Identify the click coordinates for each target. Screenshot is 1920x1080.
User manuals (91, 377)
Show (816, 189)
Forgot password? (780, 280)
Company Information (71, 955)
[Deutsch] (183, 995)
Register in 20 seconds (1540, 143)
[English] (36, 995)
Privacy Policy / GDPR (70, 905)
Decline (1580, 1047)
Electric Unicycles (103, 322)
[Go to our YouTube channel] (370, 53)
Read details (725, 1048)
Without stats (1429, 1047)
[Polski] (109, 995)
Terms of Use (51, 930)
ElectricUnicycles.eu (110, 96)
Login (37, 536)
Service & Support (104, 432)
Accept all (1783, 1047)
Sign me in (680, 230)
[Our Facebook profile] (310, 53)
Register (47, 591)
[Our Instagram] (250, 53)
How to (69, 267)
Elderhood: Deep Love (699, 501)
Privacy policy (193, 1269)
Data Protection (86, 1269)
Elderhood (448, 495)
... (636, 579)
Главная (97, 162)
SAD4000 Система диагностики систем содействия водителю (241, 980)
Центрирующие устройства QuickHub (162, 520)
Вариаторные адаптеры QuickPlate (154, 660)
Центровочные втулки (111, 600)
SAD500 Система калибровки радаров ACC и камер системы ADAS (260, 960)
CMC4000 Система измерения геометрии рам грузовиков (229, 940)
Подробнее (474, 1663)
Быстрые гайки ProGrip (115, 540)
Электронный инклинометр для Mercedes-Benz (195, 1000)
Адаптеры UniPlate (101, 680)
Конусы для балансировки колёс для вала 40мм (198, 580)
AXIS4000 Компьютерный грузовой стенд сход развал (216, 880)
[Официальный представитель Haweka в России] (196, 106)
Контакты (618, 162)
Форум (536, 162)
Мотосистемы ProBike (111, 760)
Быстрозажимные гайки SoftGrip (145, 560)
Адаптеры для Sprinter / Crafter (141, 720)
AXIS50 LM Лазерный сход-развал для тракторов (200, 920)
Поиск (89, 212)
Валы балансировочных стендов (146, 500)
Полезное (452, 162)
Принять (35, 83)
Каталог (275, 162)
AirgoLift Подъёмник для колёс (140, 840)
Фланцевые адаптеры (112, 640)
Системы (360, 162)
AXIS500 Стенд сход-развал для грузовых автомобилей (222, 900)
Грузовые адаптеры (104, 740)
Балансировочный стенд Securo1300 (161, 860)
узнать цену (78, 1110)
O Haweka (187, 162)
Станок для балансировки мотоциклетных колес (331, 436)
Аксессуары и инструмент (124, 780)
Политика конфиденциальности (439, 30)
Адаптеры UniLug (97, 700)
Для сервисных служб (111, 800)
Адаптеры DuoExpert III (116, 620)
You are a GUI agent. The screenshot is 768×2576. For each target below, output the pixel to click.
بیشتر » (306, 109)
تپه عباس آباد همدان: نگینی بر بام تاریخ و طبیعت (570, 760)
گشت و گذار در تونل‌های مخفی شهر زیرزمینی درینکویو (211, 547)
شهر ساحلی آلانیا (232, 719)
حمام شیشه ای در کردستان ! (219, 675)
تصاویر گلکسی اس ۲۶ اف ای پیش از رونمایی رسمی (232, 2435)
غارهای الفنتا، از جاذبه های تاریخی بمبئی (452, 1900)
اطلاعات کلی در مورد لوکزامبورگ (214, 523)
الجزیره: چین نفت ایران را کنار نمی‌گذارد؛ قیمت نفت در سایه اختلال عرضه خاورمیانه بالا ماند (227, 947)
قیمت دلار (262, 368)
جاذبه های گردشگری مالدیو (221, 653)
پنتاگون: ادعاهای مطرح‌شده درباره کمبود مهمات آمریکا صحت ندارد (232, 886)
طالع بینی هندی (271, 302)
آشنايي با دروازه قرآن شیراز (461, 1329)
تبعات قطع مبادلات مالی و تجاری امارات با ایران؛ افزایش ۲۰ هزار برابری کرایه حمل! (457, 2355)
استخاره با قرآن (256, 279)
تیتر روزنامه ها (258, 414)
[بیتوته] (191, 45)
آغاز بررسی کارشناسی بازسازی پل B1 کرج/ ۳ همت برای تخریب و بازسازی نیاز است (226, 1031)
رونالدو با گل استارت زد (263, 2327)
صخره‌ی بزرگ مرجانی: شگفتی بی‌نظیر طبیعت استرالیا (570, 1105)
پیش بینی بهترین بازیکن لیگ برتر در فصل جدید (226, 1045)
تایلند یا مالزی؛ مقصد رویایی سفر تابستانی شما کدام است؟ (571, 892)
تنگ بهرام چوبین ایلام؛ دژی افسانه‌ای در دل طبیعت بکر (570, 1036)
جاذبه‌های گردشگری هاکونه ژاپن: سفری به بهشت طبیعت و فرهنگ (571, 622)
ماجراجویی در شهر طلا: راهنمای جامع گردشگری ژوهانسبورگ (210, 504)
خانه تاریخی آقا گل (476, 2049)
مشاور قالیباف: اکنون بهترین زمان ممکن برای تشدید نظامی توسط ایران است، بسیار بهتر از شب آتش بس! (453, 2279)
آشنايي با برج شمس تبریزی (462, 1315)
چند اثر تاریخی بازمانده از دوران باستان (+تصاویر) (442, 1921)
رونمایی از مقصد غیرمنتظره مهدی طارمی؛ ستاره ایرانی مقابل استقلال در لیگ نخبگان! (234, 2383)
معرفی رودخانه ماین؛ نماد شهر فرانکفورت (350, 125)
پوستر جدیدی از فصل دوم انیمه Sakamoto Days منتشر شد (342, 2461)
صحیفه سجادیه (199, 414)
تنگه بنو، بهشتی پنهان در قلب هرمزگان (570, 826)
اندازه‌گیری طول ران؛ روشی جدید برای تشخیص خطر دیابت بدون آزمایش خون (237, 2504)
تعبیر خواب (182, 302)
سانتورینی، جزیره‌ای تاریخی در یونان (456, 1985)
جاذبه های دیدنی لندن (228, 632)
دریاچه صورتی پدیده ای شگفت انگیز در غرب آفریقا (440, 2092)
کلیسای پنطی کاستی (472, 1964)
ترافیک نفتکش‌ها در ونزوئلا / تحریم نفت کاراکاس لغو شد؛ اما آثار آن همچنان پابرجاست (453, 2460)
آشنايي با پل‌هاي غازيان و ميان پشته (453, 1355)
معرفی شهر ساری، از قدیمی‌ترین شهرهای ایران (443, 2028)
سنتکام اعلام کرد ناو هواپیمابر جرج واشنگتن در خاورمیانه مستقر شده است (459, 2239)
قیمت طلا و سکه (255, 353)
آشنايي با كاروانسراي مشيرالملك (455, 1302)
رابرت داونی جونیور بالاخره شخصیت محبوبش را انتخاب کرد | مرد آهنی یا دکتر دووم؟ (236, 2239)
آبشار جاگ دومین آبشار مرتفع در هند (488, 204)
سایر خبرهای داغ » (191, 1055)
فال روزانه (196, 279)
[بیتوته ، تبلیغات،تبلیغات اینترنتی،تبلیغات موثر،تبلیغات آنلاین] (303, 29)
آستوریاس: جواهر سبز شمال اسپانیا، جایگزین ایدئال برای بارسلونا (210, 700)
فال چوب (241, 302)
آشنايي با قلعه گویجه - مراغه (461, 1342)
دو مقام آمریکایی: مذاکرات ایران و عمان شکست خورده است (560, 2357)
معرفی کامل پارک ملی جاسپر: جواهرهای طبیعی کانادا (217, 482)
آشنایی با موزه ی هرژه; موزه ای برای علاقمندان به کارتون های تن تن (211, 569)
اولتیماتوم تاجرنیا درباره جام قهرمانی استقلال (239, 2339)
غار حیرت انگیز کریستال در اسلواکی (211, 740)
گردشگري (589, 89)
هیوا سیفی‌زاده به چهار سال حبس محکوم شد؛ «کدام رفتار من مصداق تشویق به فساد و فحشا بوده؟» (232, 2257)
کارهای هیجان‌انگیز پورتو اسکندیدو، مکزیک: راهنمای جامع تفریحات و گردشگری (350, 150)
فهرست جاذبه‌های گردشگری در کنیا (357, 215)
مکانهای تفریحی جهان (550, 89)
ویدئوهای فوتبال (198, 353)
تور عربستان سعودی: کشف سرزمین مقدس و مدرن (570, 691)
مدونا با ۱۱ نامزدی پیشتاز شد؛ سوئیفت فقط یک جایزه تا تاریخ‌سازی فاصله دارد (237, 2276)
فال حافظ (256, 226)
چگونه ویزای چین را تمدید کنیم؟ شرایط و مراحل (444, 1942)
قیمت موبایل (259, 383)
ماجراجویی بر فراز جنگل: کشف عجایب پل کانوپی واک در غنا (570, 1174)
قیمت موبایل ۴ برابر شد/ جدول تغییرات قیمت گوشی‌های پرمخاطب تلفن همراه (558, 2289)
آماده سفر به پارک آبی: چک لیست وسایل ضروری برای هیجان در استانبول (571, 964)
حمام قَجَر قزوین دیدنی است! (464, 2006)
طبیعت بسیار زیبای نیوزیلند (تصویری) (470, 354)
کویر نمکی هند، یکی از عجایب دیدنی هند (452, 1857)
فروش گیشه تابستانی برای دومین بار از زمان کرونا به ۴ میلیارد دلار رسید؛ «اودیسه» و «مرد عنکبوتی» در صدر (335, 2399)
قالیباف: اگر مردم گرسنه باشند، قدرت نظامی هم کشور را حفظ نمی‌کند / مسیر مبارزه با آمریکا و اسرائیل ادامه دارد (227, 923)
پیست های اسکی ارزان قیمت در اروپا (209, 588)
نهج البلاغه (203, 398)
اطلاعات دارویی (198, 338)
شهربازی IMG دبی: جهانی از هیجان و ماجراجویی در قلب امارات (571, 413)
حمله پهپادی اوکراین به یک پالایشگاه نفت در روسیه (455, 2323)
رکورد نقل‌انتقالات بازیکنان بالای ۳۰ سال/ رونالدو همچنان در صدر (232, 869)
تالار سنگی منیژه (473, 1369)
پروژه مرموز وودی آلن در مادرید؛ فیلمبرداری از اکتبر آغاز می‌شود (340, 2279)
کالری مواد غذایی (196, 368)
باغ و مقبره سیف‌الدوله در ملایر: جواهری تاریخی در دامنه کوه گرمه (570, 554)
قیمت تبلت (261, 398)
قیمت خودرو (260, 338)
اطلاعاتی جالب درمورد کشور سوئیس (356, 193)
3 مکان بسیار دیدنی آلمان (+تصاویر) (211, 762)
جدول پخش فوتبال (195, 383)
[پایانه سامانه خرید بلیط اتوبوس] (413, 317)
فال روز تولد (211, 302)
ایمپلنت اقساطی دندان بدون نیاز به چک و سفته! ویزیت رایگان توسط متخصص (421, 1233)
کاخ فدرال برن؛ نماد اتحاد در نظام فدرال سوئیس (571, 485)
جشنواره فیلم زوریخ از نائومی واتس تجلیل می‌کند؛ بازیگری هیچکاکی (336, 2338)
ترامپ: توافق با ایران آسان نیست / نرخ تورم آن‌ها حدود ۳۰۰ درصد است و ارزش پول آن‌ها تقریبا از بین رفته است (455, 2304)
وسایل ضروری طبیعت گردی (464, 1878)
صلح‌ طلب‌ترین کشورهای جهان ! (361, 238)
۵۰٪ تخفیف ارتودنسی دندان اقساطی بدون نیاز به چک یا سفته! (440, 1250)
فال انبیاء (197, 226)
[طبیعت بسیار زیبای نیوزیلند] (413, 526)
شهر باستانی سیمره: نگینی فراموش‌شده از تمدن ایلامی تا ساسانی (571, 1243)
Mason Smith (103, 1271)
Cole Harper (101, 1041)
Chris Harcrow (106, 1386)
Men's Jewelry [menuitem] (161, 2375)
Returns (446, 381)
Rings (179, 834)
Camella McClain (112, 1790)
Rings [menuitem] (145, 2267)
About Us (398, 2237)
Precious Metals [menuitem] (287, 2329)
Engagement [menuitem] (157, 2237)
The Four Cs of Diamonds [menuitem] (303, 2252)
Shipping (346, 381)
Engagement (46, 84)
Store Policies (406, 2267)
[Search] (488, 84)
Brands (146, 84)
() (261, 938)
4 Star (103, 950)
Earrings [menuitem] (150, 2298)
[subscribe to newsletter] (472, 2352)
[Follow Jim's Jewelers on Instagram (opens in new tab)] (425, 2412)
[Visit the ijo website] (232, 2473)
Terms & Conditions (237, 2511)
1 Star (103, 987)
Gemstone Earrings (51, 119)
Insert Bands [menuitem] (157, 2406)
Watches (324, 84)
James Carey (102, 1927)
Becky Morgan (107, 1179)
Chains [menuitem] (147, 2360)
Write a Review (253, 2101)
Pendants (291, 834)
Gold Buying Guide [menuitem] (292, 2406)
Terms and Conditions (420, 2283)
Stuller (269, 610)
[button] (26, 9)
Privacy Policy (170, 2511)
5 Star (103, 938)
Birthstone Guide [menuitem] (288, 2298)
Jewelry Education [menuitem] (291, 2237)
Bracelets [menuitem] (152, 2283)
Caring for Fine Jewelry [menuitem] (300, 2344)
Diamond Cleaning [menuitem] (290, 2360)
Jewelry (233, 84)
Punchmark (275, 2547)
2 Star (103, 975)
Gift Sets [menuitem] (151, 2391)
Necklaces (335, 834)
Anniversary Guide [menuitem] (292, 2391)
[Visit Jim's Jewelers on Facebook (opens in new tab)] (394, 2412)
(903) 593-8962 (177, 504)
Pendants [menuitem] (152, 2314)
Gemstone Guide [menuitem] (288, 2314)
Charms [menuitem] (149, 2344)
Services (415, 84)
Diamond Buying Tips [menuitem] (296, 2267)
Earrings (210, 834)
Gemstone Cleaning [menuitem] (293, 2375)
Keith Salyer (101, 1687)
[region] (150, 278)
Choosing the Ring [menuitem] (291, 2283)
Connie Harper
::::::::
▶ Work item:
Copy only the entries from the first line to the line with "Фланцевые адаптеры (112, 640)", each exactly as it appears.

▶ Expected answer:
Identify the click coordinates for each target. Screenshot is 1920x1080.
User manuals (91, 377)
Show (816, 189)
Forgot password? (780, 280)
Company Information (71, 955)
[Deutsch] (183, 995)
Register in 20 seconds (1540, 143)
[English] (36, 995)
Privacy Policy / GDPR (70, 905)
Decline (1580, 1047)
Electric Unicycles (103, 322)
[Go to our YouTube channel] (370, 53)
Read details (725, 1048)
Without stats (1429, 1047)
[Polski] (109, 995)
Terms of Use (51, 930)
ElectricUnicycles.eu (110, 96)
Login (37, 536)
Service & Support (104, 432)
Accept all (1783, 1047)
Sign me in (680, 230)
[Our Facebook profile] (310, 53)
Register (47, 591)
[Our Instagram] (250, 53)
How to (69, 267)
Elderhood: Deep Love (699, 501)
Privacy policy (193, 1269)
Data Protection (86, 1269)
Elderhood (448, 495)
... (636, 579)
Главная (97, 162)
SAD4000 Система диагностики систем содействия водителю (241, 980)
Центрирующие устройства QuickHub (162, 520)
Вариаторные адаптеры QuickPlate (154, 660)
Центровочные втулки (111, 600)
SAD500 Система калибровки радаров ACC и камер системы ADAS (260, 960)
CMC4000 Система измерения геометрии рам грузовиков (229, 940)
Подробнее (474, 1663)
Быстрые гайки ProGrip (115, 540)
Электронный инклинометр для Mercedes-Benz (195, 1000)
Адаптеры UniPlate (101, 680)
Конусы для балансировки колёс для вала 40мм (198, 580)
AXIS4000 Компьютерный грузовой стенд сход развал (216, 880)
[Официальный представитель Haweka в России] (196, 106)
Контакты (618, 162)
Форум (536, 162)
Мотосистемы ProBike (111, 760)
Быстрозажимные гайки SoftGrip (145, 560)
Адаптеры для Sprinter / Crafter (141, 720)
AXIS50 LM Лазерный сход-развал для тракторов (200, 920)
Поиск (89, 212)
Валы балансировочных стендов (146, 500)
Полезное (452, 162)
Принять (35, 83)
Каталог (275, 162)
AirgoLift Подъёмник для колёс (140, 840)
Фланцевые адаптеры (112, 640)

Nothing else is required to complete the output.